Abstract

Implantable cardioverter defibrillators (ICDs) have become the standard approach for prevention of sudden cardiac death. Whether ICD therapy is an independent predictor of all-cause mortality is controversial. We made the systematic review and meta-analysis to estimate the impact of ICD therapy on mortality. We searched the PubMed and Embase databases for studies evaluating the effect of ICD shocks or antitachycardia pacing (ATP) on mortality. Hazard ratios (HRs) with 95% confidence intervals (CIs) were calculated using random effects models. Thirteen cohort studies were identified. Mean ejection fraction of the population was 23-35%; 68.0% had ischemic etiology, and 74.5% received a primary prevention ICD implantation. Appropriate shocks were an independent predictor of increased mortality compared with no-shock or no-therapy patients (HR 2.07, 2.76, respectively).
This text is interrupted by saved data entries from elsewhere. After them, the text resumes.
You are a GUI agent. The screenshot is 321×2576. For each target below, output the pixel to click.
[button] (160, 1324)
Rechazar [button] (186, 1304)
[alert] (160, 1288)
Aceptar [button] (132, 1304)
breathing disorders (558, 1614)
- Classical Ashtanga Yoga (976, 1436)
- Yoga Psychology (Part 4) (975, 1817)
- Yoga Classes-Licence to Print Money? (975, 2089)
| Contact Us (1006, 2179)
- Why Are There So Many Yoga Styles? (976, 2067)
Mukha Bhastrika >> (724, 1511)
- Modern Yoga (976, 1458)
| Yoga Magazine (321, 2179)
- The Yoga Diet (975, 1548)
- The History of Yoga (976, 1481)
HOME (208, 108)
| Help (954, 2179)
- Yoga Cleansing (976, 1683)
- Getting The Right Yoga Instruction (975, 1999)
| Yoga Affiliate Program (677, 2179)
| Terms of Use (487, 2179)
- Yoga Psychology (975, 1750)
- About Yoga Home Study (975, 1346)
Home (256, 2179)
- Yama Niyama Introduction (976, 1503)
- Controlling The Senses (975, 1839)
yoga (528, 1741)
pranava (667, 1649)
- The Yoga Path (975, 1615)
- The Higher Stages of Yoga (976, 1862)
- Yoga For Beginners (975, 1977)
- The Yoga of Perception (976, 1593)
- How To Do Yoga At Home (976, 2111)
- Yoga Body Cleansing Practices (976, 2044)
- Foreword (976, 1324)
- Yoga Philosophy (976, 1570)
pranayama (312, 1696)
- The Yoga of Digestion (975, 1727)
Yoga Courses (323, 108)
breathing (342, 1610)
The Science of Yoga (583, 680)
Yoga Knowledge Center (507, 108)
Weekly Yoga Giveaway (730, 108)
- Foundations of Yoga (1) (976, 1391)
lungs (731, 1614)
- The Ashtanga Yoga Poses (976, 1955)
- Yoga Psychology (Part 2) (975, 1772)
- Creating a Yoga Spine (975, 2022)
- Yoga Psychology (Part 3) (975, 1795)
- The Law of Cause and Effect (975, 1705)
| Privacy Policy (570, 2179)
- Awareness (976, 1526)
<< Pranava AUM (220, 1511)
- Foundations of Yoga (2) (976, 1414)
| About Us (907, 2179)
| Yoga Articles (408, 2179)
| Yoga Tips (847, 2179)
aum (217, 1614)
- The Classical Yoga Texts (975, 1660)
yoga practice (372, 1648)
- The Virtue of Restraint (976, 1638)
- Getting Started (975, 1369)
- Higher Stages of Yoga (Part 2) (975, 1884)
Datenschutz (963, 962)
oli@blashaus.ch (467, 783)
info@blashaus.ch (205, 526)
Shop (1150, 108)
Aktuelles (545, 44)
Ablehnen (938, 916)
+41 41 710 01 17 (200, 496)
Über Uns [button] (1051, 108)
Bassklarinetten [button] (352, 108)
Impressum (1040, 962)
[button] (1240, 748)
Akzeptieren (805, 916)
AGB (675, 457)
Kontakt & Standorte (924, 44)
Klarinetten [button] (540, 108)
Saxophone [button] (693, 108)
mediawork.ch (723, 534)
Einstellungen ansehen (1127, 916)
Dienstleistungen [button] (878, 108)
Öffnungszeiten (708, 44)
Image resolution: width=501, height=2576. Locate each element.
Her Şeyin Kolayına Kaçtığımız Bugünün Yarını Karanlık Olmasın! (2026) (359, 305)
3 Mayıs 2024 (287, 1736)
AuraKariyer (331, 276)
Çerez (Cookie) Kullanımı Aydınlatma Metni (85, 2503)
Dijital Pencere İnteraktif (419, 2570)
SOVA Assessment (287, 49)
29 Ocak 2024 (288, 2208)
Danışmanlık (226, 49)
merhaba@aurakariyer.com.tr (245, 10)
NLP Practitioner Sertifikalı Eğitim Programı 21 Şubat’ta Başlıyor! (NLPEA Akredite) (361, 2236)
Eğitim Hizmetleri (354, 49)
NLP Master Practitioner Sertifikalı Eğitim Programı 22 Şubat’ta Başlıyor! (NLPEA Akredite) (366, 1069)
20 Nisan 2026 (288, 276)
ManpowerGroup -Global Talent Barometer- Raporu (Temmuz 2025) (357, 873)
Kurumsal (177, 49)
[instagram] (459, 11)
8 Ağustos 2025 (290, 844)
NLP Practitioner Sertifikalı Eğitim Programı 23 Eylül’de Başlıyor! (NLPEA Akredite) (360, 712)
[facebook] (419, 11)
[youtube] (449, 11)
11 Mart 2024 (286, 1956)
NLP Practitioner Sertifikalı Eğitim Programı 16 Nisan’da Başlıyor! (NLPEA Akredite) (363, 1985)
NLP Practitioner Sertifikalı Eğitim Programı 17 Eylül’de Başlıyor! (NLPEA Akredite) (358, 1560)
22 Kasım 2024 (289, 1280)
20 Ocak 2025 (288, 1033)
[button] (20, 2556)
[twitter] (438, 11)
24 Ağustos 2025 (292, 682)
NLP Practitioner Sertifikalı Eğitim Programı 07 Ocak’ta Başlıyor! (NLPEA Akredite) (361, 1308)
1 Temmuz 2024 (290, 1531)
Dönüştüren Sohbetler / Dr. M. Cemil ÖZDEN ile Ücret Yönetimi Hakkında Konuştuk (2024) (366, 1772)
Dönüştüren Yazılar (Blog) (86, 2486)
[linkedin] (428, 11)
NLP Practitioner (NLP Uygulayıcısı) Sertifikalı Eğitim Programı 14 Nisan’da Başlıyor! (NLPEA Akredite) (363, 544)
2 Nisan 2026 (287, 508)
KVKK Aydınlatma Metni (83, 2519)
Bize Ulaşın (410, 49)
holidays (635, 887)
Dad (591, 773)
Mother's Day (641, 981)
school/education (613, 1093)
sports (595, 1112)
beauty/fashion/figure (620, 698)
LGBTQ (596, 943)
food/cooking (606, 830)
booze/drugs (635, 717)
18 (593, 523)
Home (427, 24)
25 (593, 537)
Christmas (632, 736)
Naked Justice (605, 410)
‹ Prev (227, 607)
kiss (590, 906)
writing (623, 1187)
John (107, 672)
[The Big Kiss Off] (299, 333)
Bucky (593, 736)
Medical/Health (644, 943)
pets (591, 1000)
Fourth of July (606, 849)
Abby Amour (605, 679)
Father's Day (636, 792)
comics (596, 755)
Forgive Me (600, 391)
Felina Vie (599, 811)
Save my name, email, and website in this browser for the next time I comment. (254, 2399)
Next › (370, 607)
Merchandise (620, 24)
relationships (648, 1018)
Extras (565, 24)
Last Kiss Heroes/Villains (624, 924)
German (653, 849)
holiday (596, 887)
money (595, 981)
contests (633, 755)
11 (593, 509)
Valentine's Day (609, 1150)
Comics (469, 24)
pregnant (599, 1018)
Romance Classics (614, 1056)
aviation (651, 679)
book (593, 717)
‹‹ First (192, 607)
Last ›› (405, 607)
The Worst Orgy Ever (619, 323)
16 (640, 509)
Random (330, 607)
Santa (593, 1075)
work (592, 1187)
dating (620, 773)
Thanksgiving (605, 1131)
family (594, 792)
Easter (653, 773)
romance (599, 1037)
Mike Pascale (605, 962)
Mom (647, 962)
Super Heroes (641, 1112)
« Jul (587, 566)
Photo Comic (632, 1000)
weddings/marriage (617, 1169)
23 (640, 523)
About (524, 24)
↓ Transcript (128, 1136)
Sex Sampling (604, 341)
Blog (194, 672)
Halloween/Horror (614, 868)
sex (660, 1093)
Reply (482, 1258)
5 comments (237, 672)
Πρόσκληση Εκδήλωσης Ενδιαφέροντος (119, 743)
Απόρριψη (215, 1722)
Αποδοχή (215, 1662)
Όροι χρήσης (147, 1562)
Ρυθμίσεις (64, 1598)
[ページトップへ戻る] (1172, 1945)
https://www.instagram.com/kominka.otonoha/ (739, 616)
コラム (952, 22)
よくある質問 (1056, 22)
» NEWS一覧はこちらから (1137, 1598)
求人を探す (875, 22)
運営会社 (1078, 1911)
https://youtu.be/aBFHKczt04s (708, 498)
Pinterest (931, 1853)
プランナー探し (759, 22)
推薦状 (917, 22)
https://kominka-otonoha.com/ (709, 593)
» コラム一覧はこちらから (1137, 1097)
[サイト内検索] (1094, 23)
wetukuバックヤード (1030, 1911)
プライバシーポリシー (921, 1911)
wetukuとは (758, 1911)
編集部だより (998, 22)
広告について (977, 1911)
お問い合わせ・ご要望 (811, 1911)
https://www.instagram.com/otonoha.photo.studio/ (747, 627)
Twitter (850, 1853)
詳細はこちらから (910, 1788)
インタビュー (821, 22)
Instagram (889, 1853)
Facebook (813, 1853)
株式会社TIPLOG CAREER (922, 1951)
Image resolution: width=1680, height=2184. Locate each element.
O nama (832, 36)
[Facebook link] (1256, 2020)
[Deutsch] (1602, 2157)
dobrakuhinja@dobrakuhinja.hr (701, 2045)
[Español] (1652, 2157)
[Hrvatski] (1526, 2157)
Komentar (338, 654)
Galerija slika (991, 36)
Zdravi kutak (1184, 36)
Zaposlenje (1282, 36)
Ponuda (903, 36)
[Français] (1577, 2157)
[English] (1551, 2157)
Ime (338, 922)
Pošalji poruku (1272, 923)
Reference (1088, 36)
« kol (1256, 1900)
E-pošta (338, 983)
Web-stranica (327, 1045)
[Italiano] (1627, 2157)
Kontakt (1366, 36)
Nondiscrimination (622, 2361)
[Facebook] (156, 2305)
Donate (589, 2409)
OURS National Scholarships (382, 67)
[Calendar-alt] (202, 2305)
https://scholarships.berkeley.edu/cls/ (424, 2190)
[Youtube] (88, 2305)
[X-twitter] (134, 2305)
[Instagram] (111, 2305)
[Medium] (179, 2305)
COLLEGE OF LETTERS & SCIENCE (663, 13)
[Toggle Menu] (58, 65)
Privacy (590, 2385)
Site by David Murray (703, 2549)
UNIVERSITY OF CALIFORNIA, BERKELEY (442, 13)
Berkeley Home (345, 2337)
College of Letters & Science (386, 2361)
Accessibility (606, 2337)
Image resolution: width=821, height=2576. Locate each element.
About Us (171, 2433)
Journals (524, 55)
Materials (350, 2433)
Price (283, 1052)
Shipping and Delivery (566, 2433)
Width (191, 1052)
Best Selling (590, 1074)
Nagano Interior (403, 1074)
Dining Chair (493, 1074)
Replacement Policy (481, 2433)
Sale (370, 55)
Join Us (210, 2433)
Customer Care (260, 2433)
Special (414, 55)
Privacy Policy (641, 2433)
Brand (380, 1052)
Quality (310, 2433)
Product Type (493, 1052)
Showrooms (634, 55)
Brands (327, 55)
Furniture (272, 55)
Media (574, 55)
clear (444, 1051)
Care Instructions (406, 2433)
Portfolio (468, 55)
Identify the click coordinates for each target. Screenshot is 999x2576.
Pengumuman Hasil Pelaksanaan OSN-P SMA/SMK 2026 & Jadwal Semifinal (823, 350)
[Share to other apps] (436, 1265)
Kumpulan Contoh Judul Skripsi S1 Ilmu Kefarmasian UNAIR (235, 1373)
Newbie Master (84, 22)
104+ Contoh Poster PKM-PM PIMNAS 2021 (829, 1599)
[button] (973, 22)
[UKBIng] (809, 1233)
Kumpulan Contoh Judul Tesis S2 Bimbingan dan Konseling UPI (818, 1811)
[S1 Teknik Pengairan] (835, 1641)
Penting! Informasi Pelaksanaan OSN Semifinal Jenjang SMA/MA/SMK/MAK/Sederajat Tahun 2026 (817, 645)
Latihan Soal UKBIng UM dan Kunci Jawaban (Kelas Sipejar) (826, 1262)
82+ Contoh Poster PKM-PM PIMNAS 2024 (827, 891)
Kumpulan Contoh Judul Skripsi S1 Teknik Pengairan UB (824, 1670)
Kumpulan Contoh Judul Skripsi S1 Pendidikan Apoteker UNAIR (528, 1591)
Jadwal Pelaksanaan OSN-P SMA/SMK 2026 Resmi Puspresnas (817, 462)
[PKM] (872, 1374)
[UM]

In contrast, inconsistent results were obtained during inappropriate-shock analyses: when compared with no-shock patients, inappropriate shocks were associated with an increased risk of death (HR 1.54, 95% CI: 1.25-1.89, P < 0.0001); however, when compared to no-therapy patients, there was no relationship between inappropriate shocks and mortality (HR 1.20, 95% CI: 0.90-1.61, P = 0.22). Subgroup analysis in heart failure patients also did not find any difference in mortality between inappropriate-shock and no-therapy patients. No increased risk of mortality was found in the patients who experienced appropriate or inappropriate ATP only. Appropriate shocks were associated with an increased mortality in ICD patients. However, whether inappropriate shocks worsened the clinical outcome was controversial, and larger prospective trials are needed to clarify the issue.